I have CSV table which is a list of tweets from different users over time. The dataset includes tweets and reposts which are identical except for hashtags or additional comments added by another user. For example:
Column A | Column B |
---|---|
11/03/2022 | We have a new president! |
13/03/2022 | We have a new president! #newpresident |
14/03/2022 | My mom is a president. |
14/03/2022 | RT @user: We have a new president! What is going to happen? |
All the rows that contain "We have a new president!" are seen as duplicate for me and I need to get rid of them, so the original row #1 and #3 are the only ones I need. I tried running this:
import csv
import re
csvInput = open('input.csv', 'r', encoding="utf-8-sig", newline='')
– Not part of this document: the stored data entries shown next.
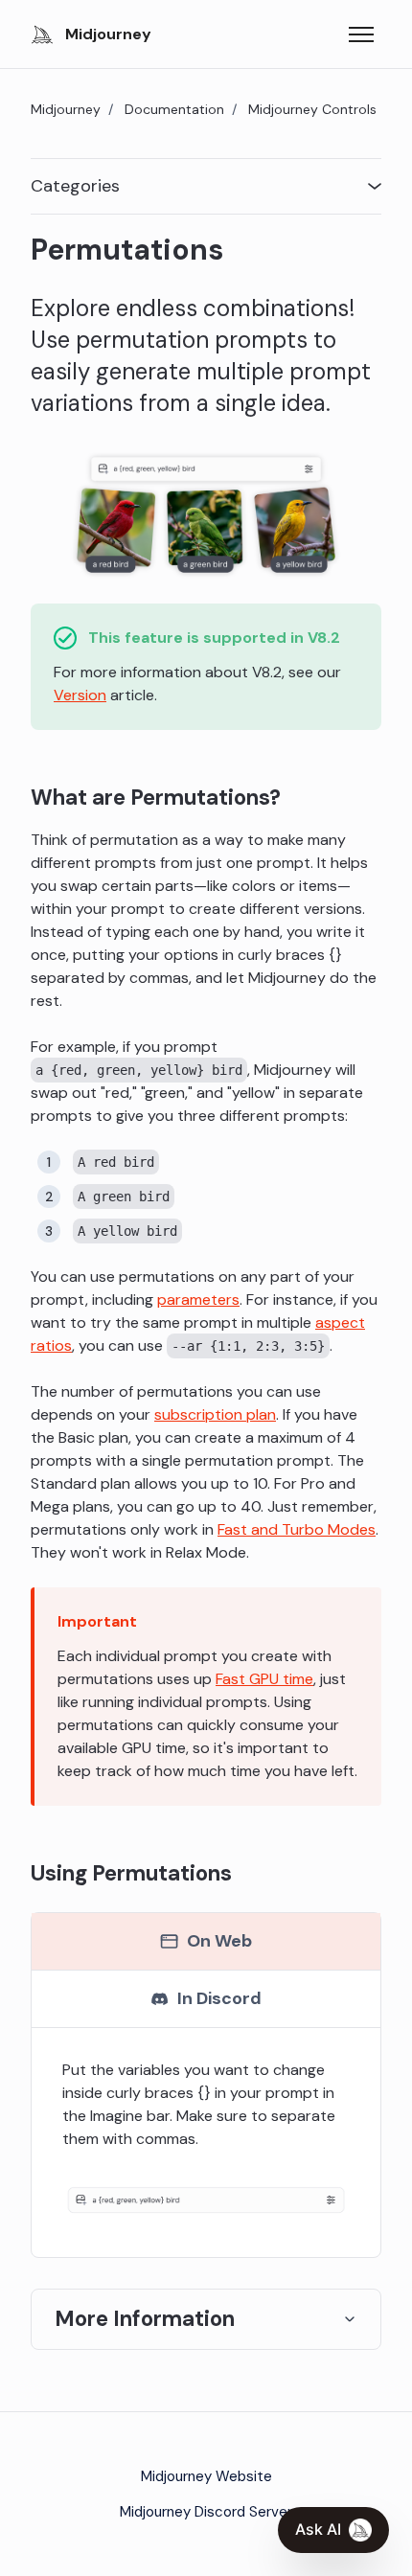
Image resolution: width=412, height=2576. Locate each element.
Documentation (174, 109)
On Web (219, 1940)
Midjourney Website (206, 2476)
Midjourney (66, 109)
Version (80, 695)
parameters (198, 1299)
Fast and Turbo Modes (296, 1529)
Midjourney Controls (312, 109)
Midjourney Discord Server (206, 2511)
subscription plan (215, 1414)
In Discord (219, 1998)
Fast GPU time (264, 1679)
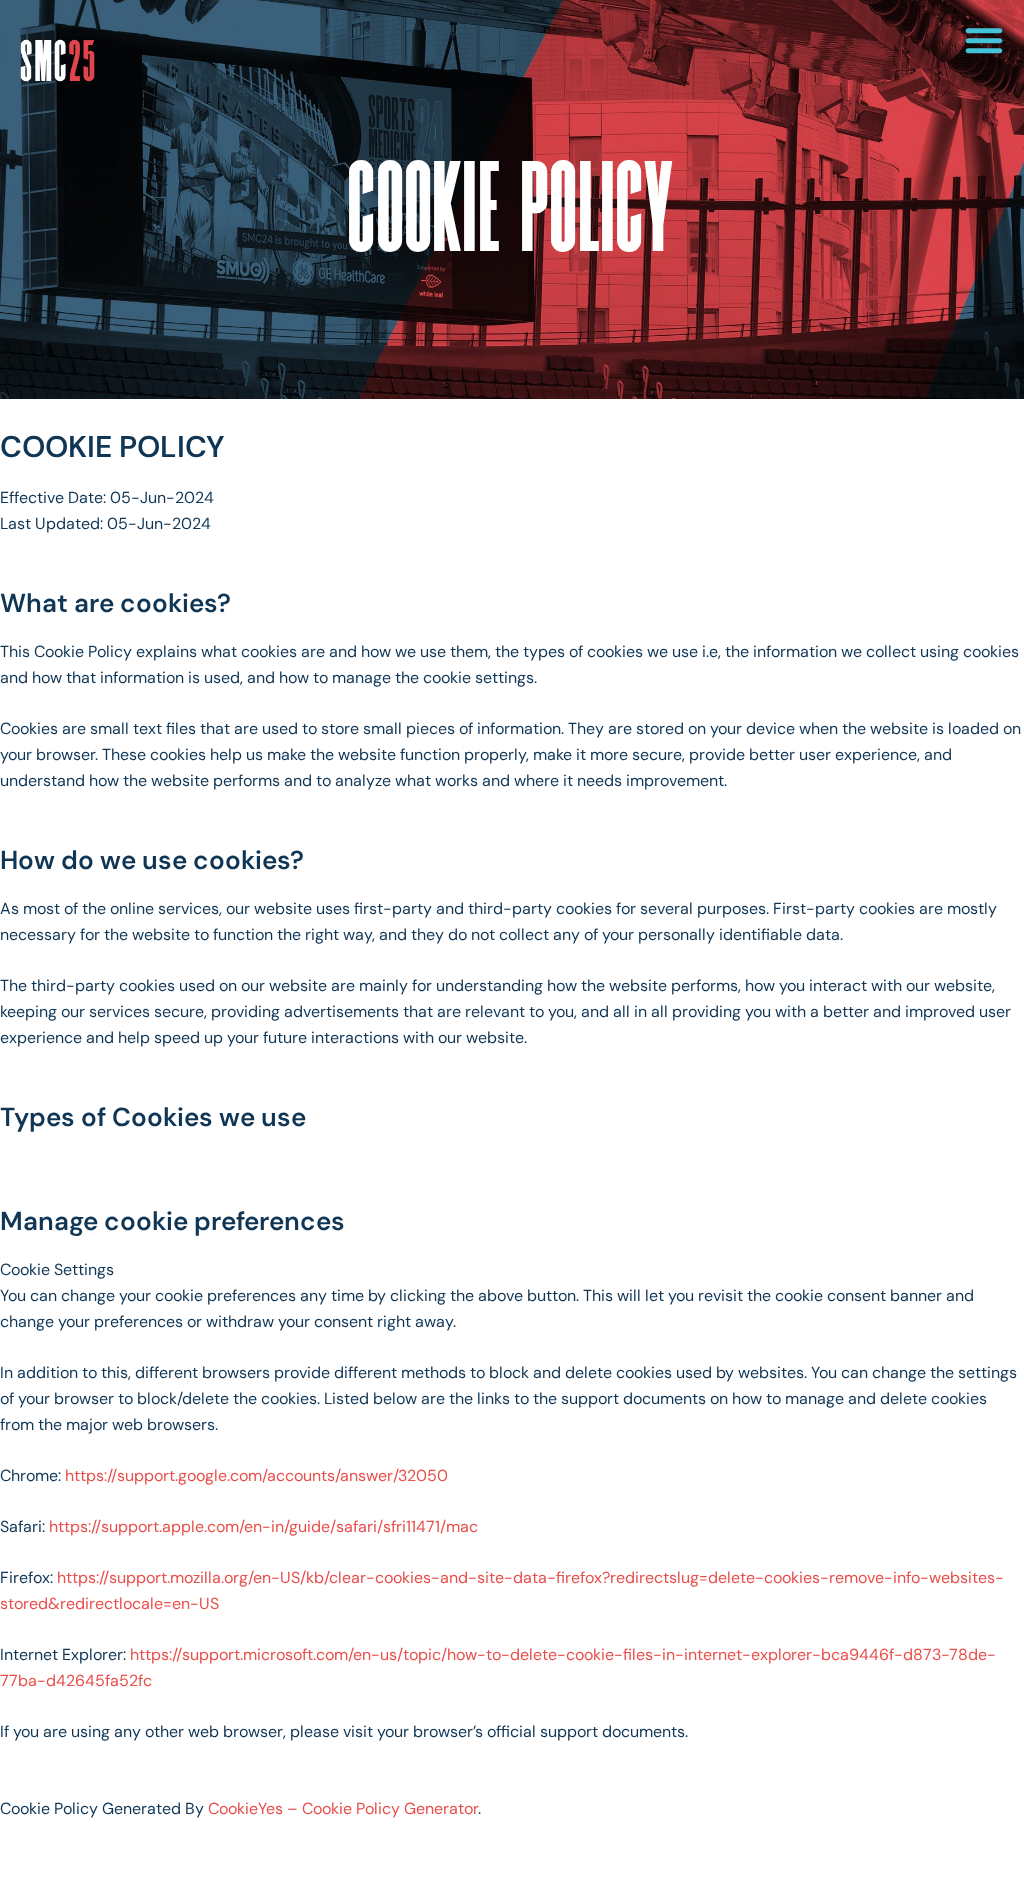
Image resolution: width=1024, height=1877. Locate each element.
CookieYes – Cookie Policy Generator (343, 1808)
csvOutput = open('output.csv', 'w', encoding="utf-8-sig", newline='')
csvReader = csv.reader(csvInput)
csvWriter = csv.writer(csvOutput)
prevRows = set()
for row in csvReader:
if row[2] in prevRows or re.sub('^RT @.*: ', '', row[2]) in prevRows:
continue
prevRows.add(row[2])
csvWriter.writerow(row)
csvOutput.close()
csvInput.close()
Doesn't do the trick. Is there a way to modify this or a better solution?
pandas module could be quite useful:
import pandas as pd
pd.read_csv('input.csv').loc[~df['Column B'].str.contains('(#.+$|^RT @.+)')].to_csv('output.csv', index=False)
PS. not tested